Antes de repostas precipitadas, há de se perguntar as condições que possibilitaram a emergência dessas questões, dos sujeitos e das práticas que elas envolvem, pois nem só de rock, noise ou musica experimental vive a pedagogia. Podemos muito bem imaginar o ouvido, esse órgão sensorial, crescendo no interesse de investimento capitalístico a ponto de tornar a sexualidade o território de maior especulação e investimento político dos últimos séculos. Nunca se falou e se ouviu tanto sobre sexo nas novelas, nos programas, nas reportagens especiais do Fantástico, do Globo Repórter ou do Mais Você, na explosão de filmes, do cinema de arte a pornografia, nos novos estilos musicais, nos programas educacionais. Toda essa vontade de saber deixa claro que ainda vivemos sob a lógica da imposição da ordem do progresso, aquilo que aprendemos a chamar cretinamente de democracia, e o progresso da ordem, aquilo que é eufemismo para controle, valores tão caros mantidos pelos higienistas urbanos, sexuais e sonoros de plantão.  Coube aos fascismos nossos de todo o dia a erotização de mão única dos discursos políticos: o falocentrismo virou logocentrismo e a exceção não tem nenhum cabimento.

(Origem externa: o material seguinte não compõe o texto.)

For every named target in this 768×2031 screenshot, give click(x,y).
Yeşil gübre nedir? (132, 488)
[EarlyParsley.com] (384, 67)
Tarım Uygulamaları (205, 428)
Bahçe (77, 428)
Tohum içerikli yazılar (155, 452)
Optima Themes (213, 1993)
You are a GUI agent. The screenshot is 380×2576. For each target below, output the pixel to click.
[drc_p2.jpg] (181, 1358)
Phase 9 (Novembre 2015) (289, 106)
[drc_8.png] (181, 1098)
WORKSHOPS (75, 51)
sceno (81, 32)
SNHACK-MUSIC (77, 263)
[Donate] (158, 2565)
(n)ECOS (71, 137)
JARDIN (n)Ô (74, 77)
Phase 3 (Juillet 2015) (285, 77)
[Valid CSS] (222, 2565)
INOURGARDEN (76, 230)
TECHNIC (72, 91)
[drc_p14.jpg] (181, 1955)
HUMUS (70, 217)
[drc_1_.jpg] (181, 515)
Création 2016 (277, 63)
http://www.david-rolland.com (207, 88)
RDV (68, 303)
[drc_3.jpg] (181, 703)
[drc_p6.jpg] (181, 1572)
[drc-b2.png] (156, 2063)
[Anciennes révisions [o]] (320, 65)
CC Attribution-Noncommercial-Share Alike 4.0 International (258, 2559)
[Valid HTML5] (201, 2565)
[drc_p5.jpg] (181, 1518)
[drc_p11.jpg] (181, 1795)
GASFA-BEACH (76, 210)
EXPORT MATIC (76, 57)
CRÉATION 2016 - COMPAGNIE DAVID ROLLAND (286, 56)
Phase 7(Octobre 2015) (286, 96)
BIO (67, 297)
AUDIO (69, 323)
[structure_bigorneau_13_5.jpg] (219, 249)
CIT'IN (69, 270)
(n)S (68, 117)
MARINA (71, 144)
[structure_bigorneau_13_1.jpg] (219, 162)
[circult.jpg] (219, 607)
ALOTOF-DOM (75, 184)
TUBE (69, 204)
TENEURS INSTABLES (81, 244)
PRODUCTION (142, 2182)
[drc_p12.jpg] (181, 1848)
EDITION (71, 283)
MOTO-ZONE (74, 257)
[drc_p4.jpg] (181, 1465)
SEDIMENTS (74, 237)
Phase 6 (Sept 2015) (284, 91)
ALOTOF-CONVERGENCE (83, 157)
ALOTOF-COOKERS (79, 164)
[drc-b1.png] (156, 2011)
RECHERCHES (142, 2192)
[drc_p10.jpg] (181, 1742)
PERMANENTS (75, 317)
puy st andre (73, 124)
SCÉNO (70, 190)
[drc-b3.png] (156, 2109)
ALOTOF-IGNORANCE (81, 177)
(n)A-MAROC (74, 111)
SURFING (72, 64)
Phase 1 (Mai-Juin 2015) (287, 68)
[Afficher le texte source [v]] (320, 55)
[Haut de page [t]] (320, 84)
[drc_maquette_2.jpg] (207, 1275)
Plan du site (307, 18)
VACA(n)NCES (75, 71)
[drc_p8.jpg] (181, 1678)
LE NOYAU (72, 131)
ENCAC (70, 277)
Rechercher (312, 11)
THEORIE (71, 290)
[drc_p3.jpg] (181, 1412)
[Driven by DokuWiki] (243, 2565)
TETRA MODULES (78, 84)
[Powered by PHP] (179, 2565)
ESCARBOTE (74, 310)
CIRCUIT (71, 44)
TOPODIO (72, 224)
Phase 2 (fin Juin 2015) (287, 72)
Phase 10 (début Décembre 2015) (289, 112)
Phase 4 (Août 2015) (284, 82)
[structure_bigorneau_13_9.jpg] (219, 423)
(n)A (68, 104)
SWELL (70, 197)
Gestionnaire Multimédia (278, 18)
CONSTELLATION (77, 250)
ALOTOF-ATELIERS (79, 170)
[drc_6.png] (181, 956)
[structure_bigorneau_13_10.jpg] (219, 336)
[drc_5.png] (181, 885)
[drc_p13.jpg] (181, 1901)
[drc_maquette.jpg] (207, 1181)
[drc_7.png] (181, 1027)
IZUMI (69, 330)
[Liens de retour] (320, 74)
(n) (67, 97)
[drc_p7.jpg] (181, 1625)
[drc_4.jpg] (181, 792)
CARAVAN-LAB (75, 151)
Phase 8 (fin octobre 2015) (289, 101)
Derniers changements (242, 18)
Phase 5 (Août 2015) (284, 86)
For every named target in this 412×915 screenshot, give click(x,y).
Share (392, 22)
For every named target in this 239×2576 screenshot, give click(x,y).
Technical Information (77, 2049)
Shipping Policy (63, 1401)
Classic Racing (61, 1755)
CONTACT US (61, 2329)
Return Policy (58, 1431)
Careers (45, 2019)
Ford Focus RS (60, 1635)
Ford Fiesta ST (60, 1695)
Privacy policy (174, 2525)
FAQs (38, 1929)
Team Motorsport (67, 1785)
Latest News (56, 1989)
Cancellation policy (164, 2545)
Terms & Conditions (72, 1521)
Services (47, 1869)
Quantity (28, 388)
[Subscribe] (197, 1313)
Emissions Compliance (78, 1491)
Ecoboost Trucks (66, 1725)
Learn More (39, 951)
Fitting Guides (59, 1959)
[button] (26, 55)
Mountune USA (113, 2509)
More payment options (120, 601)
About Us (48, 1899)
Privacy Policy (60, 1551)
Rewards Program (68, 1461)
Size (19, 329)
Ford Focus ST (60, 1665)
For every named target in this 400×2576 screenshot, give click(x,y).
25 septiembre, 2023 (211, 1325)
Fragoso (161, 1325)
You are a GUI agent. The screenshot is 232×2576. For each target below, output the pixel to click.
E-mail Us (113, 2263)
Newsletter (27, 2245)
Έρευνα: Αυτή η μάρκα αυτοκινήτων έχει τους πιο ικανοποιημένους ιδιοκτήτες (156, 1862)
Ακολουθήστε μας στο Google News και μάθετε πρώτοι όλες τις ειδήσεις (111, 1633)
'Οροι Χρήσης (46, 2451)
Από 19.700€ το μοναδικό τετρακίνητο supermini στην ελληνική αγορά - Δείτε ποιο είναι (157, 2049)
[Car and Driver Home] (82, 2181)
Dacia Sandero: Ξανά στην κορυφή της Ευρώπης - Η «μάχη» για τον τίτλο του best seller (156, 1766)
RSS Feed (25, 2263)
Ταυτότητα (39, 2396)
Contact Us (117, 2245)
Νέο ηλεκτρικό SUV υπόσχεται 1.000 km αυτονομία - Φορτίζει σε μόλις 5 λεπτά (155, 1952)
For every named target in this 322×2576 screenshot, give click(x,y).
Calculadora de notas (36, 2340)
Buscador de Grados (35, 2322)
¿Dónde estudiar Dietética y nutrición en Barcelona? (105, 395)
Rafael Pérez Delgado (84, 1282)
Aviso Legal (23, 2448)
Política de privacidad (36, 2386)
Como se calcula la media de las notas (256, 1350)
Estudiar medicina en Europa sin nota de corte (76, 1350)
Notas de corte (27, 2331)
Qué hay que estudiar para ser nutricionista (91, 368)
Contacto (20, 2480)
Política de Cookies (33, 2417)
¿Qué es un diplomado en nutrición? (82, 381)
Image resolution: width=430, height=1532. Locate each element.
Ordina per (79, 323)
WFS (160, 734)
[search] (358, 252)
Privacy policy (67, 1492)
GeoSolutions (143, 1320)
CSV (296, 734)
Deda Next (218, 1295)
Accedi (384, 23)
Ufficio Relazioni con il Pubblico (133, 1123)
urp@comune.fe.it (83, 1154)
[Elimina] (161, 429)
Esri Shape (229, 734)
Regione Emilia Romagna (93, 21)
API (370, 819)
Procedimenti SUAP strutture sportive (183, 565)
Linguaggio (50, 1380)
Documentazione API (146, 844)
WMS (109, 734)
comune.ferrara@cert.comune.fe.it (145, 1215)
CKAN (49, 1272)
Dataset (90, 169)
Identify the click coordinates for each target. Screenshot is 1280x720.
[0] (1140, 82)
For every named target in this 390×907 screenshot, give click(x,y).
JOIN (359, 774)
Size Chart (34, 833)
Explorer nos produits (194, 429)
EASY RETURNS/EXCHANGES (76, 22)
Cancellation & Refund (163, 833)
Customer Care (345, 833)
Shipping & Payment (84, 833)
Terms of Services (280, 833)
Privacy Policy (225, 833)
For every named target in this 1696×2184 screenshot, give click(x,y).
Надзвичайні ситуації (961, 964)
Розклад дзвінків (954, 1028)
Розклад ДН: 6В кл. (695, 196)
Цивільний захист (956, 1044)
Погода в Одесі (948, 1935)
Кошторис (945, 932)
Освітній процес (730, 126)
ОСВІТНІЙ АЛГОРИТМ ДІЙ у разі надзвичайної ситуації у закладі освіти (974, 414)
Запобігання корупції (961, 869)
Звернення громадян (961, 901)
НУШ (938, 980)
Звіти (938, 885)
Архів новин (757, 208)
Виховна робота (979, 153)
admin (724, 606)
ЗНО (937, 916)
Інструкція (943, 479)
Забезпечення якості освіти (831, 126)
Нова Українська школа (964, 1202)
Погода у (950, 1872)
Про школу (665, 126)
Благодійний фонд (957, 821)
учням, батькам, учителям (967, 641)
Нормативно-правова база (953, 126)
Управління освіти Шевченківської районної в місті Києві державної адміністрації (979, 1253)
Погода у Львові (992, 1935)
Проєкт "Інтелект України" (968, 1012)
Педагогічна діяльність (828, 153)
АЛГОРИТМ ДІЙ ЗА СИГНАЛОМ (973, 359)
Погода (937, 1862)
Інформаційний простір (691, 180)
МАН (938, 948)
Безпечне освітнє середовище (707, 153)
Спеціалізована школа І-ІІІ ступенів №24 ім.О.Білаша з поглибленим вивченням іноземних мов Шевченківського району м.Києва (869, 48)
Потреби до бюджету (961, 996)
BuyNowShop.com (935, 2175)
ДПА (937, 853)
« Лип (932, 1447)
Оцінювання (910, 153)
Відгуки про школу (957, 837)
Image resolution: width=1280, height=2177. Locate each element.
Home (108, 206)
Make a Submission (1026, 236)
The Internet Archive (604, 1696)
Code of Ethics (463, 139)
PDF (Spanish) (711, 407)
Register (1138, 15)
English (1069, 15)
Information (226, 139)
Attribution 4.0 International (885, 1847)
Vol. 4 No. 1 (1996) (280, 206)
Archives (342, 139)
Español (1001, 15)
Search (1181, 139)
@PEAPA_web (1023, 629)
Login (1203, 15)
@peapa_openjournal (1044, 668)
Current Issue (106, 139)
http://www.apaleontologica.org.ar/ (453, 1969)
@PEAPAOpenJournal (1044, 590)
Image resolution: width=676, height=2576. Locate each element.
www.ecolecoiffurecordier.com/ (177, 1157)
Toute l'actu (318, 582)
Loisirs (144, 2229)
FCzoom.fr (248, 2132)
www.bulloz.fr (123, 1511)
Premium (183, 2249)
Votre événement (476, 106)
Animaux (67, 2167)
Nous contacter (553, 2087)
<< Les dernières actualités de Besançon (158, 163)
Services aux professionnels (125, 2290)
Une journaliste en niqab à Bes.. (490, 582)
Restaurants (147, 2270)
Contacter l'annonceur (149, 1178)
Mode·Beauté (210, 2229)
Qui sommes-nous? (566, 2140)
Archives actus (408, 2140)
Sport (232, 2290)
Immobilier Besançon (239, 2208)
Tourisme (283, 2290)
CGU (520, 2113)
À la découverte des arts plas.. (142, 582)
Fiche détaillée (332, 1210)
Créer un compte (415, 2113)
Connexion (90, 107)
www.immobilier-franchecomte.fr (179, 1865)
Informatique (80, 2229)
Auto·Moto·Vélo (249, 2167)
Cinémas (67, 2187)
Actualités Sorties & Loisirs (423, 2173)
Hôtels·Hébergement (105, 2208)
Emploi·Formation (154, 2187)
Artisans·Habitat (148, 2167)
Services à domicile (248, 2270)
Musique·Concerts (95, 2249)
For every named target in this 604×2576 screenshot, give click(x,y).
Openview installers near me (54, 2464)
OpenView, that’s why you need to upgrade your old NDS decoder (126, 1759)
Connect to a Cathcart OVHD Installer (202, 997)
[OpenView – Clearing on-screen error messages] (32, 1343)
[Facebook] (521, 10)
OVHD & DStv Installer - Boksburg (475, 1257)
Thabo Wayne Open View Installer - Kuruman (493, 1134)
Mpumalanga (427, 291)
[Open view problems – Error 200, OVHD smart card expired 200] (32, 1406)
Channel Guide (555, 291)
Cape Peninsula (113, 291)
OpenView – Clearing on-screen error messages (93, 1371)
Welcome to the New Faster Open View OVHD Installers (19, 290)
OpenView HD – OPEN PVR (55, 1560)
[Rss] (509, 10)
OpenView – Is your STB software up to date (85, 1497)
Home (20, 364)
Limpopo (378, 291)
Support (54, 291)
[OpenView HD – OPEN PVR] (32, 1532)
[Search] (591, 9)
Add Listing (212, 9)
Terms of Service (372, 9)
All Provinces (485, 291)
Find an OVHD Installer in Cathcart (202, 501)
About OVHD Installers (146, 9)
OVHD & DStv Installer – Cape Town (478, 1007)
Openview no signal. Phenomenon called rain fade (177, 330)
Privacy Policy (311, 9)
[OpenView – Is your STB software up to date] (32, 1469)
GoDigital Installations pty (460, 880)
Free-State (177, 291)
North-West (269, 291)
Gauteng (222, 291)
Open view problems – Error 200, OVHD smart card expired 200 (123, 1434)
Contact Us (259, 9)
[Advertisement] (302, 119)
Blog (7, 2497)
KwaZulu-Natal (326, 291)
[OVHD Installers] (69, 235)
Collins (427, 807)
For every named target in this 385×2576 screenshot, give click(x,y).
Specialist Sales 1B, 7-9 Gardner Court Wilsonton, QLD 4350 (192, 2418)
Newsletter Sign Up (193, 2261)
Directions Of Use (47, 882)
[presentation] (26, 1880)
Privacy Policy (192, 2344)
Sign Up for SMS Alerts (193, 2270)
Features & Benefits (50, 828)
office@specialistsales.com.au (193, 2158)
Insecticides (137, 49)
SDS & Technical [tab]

Precisamos, sim, de mais barulho na escola e na pedagogia! O atual reconhecimento por parte do investimento de capital e por vias legais é, bem verdade, um avanço social em certo sentido, mas deixar  de soar  como um avanço do controle, por outro lado.  Por mais que toda nossa epistemologia do armário libere espaços na matriz de inteligibilidade, na medida em que nossas lutas sociais se multiplicam em suas formas de manifestar-se, acabamos não sabemos bem em frente do que lutamos, já que perdemos paulatinamente a referência do espaço para a manifestação em nome de um estrategismo político. Esse carnaval ativista tem até cores de arco-íris e faz festas manifestos, um grande carnaval de rua. Gay virou produto, pós-colonial virou logomarca de música (Lady Gaga), de cinema (Do início ao fim) ou de seriado televiso (The L World).
Julia Serano, no seu Barrette Manifest aponta para o grau de perigo que parece conter para os homens heterossexuais, que orbitam em torno do poder, as presilhas de cabelo das meninas, assim como todas as coisas de garota. Ela diz: “eu sei disso porque, como uma mulher trans, eu sou agente duplo e vivi como um rapaz a maior parte da minha vida”. Pois bem, o perigo da bolsa, do colar e do batom, tão bem descrito nas cenas do filme iraniano Quando Buda explodiu de vergonha, não termina com o feminismo incluindo as mulheres no clube dos executivos ou dos políticos (leia-se com a eleição da primeira mulher presidente do Brasil), nem com a visibilidade gay (leia-se todos os projetos de Educação sem Homofobia) ou mesmo das mulheres pós-operatórias (vide toda a política de saúde pública para transexuais). Não termina com projetos de Educação em Sexualidade, como novas disciplinas ou com inclusão de temas transversais no currículo escolar. E é bom mesmo que não termine por aí. Sabem por quê? Simplesmente porque a escola é participe da homofobia, da violência de gênero, ela compõe toda uma série de instituições, discursos, tecnologias e técnicas do projeto de fundação do estado-nação heterosexista. Isso é Brasil!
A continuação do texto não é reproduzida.